昔の価値観は〈不便で当然という悟り〉があったが、便利なものが多くなった現代だと、子どもは手のかかる不便なものという考え方になりがち。そしてさらなる我が国の大きな欠点は、〈古くからの伝承〉が極めてあっけなく崩れてしまったことであると指摘します。
典型的な〈昔は良かった病〉、デター。さらに父親中心の社会を〈ナショナリズム〉、母親中心の社会を〈アナーキズム〉と表現する極端な社会論をチラつかせながら「昔と比べて、今は、母原病を作りやすい問題をはらんだ親が多くなっていると言えます」と言われても、何が何だか。
これらのお説を見ていると、母原病はエビデンス(科学的根拠)に基づく医療がまだ登場していなかった時代、よくわからない症状に対してなんとか理由をつけようとひねり出した、久徳医師の苦肉の策だったのかもしれないなという気がしてきます。
治療できない言い訳?
さらに、「病気が悪化する原因は母親」「母親が間違った育児で子どもをそういう体質にした」と診断することで、治療をしても症状が改善しないことを「自分の腕が悪いせいじゃないもんね!」と思いたい気持ちがあったのでは~? なんて妄想までが膨らみます。
現代の一部の医師たちがスマホ育児ダメ絶対というそれと地続きの、「母親が楽することはけしからん」「自分がよくわからない新しいものは気に食わない」というニオイも漂いますよね。久徳医師は2002年に亡くなっていますが、もし今ご存命でしたら、日本の伝統的子育てを推す〈親学〉ともフィーリングがバッチリとマッチしていたのではないでしょうか。

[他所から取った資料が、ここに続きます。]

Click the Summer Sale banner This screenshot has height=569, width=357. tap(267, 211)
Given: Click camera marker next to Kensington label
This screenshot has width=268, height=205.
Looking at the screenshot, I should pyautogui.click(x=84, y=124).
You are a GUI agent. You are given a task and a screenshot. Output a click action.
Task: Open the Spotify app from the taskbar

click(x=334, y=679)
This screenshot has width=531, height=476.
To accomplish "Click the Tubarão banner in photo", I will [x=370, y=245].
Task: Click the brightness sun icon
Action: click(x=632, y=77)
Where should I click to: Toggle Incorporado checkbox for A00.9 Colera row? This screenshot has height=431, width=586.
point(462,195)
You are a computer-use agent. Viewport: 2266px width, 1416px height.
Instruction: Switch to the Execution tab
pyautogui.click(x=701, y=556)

もし子どもの病気などで「自分のせい」と胸を痛めているお母さんが周りにいる方がいたら、ぜひこちらの元ネタをお知らせください。いかに源流がアホらしいお説であるのか、怒りを通り越して大笑いすること必至です。こんなお説を真に受ける必要がまったくないことを、おわかりいただけるでしょう。